Backbone Collective advocates for survivors of domestic violence and received a raft of information from the Ministry of Justice about introducing a formal risk assessment for those embroiled in family law proceedings.

The response showed Family Court Principal Judge Jackie Moran had started the work but it had been shut down at steering committee level in 2023.

A Ministry presentation included in the official information response stated they did not know if people coming to the Family Court have experienced family violence.

Backbone’s manager and co-founder Deborah Mackenzie said that’s a big gap and puts a lot of responsibility on the court-appointed psychologists and lawyers who assess such situations.

“What we know from everything victim survivors and children have shared with Backbone is that the reports they’re giving to Family Court judges often minimise the violence and abuse or they don’t believe protective parents and children when they disclose violence and abuse.”

She said it’s putting some people – mostly women and children – at risk.

“The judiciary are making decisions that force children into unsupervised care and contact with abusive parents as a result.”

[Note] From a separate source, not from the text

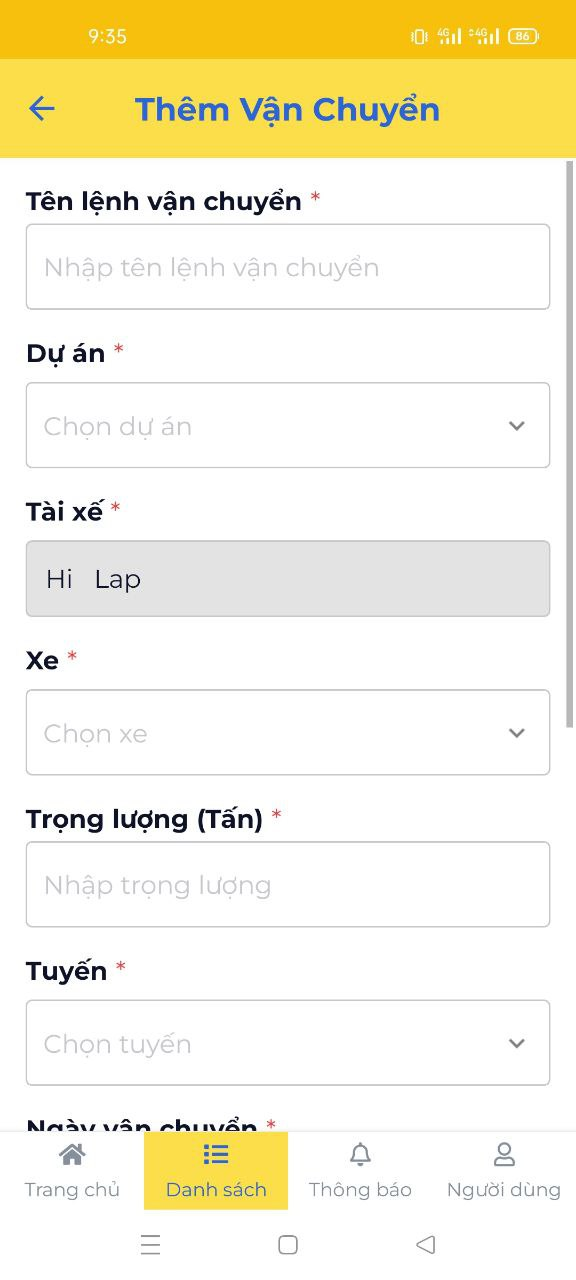Focus the Nhập tên lệnh vận chuyển field
Viewport: 576px width, 1280px height.
click(288, 267)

Ministry of Justice group manager for commissioning and service improvement Lance Harrison said court staff may identify risk factors informally then refer the participant to a support service that must conduct formal risk assessments.

He said family violence response training is also provided to people working in the courts.

University of Auckland associate professor of law, Carrie Leonetti, said the Family Court accepts evidence of domestic violence only from court-appointed psychologists and lawyers.

“Women go to places like Shine and they go to places like Women’s Refuge and they get an evidence based risk assessment done,” she said.

“That evidence based risk assessment says this child is not safe in the care of the other parent or it is not safe for this person to have shared legal guardianship with the perpetrator it will put them at risk and the Family Court won’t accept the evidence.”

Carrie Leonetti is also a professorial lecturer in law at George Washington University’s domestic violence programme.

At times she is approached to do risk assessments.

“I’ve had women come to me and want to contract, privately, reports from me and I’ve had to say to them they won’t take it in evidence. The court won’t consider anything an expert in domestic violence has to say they won’t even admit the evidence. They only want to hear from their court psychologist.”

She says it is out of keeping with international practice and does not have to be that way.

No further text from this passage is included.